Assume you trade three contracts. Assume you enter each trade at the market close.

1) Work maintenance account example in Purcell and Koontz, Chapter 1, Table 1.1, page 7. Do not use the margin requirements in the table. Use $1,200 for the initial margin and $800 for the maintenance margin. Your spreadsheet should look like the Marking to Market Handout. But it is recommended that you add a column for the quantity traded. (B) Write a short summary on the spreadsheet page. Do not describe every step that you performed. Summarize what makes the calculations in this quiz different from the material in the text. (C) What are you assuming by jumping from July to September? (D) Please notice there is a problem in the book table. It is a typo. What is it?

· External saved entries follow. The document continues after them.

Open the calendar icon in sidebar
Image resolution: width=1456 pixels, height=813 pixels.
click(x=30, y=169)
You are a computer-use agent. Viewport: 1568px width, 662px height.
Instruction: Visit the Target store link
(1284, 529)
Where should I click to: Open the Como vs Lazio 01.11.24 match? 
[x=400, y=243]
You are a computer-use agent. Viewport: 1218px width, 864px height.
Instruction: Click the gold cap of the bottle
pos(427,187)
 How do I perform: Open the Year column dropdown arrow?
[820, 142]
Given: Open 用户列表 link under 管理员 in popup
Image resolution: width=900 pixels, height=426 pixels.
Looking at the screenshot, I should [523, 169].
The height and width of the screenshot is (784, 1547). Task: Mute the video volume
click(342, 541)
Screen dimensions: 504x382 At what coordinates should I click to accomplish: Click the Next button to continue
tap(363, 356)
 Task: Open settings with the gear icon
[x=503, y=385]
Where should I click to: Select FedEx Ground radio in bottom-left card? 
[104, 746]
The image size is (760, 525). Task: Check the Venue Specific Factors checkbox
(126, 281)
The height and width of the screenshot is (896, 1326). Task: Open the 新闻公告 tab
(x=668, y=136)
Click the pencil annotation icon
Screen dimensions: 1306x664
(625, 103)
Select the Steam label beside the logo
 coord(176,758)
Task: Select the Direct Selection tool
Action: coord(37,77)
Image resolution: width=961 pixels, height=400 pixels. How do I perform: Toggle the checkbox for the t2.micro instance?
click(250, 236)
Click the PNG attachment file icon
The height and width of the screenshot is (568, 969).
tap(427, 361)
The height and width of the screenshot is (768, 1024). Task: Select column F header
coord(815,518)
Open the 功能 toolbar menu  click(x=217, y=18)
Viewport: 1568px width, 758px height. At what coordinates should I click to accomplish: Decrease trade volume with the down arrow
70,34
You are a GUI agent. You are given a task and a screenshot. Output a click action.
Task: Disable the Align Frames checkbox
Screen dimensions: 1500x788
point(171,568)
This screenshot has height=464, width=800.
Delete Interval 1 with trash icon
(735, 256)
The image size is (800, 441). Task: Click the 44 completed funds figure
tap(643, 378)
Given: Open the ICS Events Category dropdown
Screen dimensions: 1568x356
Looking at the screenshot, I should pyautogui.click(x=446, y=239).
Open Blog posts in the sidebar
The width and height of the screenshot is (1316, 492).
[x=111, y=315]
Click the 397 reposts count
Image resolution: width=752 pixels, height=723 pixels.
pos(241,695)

2) Work the maintenance account on a second spreadsheet page where you trade two contracts. You buy the first contract, as before and in the table, on July 2. Assume you buy the second contract at the close on July 3. Then assume you sell one contract back at the close on July 17 and, as in the table, sell the remaining contract on Sep 21. Again, assume you get out of the trade at the market closing price. This assumption will impact the quantity. Complete your work on a single spreadsheet. The maintenance account dollars for all corn contracts are kept in a single account. In other words, dont split the contracts out separately in your spreadsheet. Use $1,200 per contract for the initial margin and $800 per contract for the maintenance margin. Also make the following assumptions. (A) Assume your broker makes you put up enough initial margin on the additional trades to cover the initial margin on all open contracts. (B) Assume you leave the money in your maintenance account after liquidating any of your long positions. You wont but (C) does it matter which contract you sell first? Offer proof and not just opinion.